I am new to vhdl (and embdev) , so I will try to clearly explain my
problem (which must come from a problem of comprehension of how a state
machine )

Context : I need to read a ROM, i read data, and after a certain number
of data read ( I know that number) i'll get a data wich is a delay. At
this moment , I want to stay at this state as many clocks as the delay,
before reading on. (And this will loop again ).

You can find quick drawing to explain the process in file joined.

So my problem is about a (intern) signal, the delay !

It takes the good value a the first time, and then goes to zero, but
rom_out is still good so i really do not understand what i'm doing wrong
!

## Information supplied
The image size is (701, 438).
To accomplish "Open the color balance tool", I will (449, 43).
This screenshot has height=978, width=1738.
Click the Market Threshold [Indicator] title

## Your tasks
a: Answer from the VHDL forum post:
(i) What does the writer need to read?
(ii) For how many clocks does the writer want to stay in the state once the delay data arrives?
(iii) What value does the delay signal go to after it takes the good value the first time?
b: Rename "ROM" to "flash memory" in the VHDL forum post, and write out the part starting at "Context : I" and ending at "loop again )." with that change.
c: Carry the VHDL forum post on past its last sentence.
The material above is separate from the VHDL forum post.

## Results of the exercise
a:
(i) A ROM.
(ii) As many clocks as the delay.
(iii) Zero.

b:
Context : I need to read a flash memory, i read data, and after a certain number
of data read ( I know that number) i'll get a data wich is a delay. At
this moment , I want to stay at this state as many clocks as the delay,
before reading on. (And this will loop again ).

c:
I do not have the code on my computer today so i will try to quickly
rewrite you some code :

 signal delay : unsigned (7 downto 0); begin process(clk, rst) begin if(rst = '1') then curr_state <= start; rom_counter <= (others => '0'); delay <= (others => '0'); flag <= (others => '0'); elsif(clk'event and clk = '1') then rom_counter<=next_rom_counter; flag<=next_flag; end if; end process;

and i have my other process wich is only my state machine
 | | | when S8=> next_rom_counter<=rom_counter+1; flag<="0....0"; rom_address<=std_logic_vector(rom_counter); delay<=Rom_out; next_state<=S9; when S9=> if flag=delay then next_state<=S10; else next_state<=S9; end if; 

The problem:

In my simulation, everything is fine, i enter S9 with the good delay
value, flag at 0, so, the next_state is S9 a second time but delay goes
from the good value to 0 !

And i don't understand why ? Could you help me please.

What i have tried :

-put everything in the same state (the same problem happened)

-don't use a signal intern and directly compared flag to rom_out : not
working

Thank you for the help !

HacHac.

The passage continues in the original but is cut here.